Copy every line from the data below in which the string "checkbox" can be found.

> _Exercise materials_:

******************************

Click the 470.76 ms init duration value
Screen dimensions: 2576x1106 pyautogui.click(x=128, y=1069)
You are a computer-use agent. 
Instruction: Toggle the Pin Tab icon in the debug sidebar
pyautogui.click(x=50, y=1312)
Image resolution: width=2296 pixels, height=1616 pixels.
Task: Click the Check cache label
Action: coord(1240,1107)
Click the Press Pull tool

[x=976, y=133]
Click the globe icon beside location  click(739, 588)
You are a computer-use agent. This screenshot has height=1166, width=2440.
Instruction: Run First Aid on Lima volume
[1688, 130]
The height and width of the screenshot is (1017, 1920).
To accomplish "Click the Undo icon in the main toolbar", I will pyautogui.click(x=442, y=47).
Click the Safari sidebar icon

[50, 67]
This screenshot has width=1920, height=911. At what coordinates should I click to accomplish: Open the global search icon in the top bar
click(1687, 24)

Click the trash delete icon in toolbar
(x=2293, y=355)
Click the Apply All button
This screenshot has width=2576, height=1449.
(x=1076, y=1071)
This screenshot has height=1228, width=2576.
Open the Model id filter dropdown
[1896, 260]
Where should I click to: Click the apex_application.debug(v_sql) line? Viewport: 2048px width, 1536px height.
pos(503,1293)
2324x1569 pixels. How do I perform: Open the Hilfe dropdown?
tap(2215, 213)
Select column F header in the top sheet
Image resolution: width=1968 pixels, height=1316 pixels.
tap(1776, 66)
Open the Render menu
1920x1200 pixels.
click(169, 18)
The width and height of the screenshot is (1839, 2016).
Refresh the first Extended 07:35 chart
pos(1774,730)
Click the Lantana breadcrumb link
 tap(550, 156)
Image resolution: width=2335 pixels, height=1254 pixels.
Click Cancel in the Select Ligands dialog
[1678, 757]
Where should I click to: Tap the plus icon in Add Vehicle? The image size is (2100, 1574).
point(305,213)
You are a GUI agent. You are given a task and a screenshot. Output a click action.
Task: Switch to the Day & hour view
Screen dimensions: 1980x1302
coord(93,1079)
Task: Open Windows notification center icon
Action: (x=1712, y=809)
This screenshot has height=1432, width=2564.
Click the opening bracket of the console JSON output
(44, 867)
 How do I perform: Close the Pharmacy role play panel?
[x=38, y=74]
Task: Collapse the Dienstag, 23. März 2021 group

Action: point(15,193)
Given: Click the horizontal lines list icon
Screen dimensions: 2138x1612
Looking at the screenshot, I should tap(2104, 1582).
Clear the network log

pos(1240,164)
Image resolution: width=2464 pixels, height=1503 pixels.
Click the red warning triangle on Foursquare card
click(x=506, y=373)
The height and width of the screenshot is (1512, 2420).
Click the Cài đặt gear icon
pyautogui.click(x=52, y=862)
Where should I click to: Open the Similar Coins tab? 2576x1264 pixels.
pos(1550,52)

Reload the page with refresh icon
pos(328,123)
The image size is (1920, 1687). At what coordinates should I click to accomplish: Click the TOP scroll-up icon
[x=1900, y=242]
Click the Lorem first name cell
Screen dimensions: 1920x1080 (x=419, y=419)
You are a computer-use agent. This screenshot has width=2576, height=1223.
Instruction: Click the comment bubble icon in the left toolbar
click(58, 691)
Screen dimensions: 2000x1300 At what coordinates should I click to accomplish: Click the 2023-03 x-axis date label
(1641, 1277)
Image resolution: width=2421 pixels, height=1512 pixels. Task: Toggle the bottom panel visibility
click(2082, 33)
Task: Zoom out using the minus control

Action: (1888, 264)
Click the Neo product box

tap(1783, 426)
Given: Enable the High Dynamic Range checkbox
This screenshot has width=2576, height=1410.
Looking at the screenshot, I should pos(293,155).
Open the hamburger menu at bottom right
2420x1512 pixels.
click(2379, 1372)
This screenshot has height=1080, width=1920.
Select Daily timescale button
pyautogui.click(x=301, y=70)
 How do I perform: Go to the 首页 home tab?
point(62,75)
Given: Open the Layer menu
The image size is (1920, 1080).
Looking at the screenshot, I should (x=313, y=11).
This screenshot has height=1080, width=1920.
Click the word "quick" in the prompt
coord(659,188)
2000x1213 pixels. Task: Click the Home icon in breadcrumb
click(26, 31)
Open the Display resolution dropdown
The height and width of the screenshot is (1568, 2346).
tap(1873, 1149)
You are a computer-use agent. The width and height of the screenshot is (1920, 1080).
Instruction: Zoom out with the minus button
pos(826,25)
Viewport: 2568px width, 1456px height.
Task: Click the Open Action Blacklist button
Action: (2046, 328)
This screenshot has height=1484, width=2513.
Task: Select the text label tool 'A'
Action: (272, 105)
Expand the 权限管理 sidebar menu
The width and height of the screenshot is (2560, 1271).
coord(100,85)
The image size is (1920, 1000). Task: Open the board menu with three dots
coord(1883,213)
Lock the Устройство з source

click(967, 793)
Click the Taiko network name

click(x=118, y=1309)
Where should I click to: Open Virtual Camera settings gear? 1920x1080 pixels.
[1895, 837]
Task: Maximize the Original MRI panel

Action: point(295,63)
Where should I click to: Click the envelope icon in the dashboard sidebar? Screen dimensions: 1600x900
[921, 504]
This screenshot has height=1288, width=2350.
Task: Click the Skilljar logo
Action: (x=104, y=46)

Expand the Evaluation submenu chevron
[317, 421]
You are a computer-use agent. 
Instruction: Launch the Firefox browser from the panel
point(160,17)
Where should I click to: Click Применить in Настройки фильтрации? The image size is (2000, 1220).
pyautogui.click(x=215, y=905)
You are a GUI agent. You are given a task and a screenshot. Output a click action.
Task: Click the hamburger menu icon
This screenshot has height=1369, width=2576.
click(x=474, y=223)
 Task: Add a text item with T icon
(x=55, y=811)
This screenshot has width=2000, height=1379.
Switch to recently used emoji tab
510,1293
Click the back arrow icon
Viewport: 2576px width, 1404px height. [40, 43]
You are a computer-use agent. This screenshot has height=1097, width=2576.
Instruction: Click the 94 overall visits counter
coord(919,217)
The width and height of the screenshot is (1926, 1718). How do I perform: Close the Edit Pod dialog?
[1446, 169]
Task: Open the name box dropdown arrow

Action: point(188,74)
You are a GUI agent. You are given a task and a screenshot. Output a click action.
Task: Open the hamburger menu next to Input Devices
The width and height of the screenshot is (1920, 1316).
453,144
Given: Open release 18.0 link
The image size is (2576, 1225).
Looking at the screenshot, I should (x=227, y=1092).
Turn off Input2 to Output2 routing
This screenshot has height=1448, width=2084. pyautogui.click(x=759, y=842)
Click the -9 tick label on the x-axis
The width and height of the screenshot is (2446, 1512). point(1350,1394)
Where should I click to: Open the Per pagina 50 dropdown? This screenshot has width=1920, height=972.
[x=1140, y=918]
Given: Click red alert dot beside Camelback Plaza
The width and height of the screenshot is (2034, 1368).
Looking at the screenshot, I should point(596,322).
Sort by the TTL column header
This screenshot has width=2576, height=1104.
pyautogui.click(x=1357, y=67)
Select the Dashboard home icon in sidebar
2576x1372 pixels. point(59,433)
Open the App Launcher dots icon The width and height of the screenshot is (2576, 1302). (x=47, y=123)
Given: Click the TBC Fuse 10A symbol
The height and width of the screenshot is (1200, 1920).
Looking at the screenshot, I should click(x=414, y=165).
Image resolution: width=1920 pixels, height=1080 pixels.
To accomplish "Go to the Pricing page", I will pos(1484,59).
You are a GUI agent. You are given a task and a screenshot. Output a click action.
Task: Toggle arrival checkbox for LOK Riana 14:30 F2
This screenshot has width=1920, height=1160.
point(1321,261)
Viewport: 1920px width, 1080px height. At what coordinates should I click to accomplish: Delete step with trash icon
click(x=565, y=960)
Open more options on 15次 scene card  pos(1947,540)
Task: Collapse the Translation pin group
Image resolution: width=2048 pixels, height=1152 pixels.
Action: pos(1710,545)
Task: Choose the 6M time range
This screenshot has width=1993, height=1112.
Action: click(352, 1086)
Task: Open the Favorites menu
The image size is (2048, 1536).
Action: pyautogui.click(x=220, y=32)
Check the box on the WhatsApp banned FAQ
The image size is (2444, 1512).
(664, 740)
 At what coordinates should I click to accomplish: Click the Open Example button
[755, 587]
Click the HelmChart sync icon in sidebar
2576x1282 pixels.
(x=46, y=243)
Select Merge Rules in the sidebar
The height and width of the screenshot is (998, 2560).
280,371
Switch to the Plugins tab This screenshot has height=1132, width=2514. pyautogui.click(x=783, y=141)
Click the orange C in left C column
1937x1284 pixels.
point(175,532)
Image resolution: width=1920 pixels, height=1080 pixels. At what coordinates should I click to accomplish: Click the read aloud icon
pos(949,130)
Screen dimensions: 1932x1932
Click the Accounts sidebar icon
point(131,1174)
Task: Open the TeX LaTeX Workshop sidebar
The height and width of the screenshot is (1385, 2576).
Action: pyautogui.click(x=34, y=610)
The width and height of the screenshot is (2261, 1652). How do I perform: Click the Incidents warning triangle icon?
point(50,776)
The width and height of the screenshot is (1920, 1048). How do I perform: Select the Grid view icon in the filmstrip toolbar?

******************************

> _Exercise answer_:
Given: Enable the High Dynamic Range checkbox
Task: Toggle arrival checkbox for LOK Riana 14:30 F2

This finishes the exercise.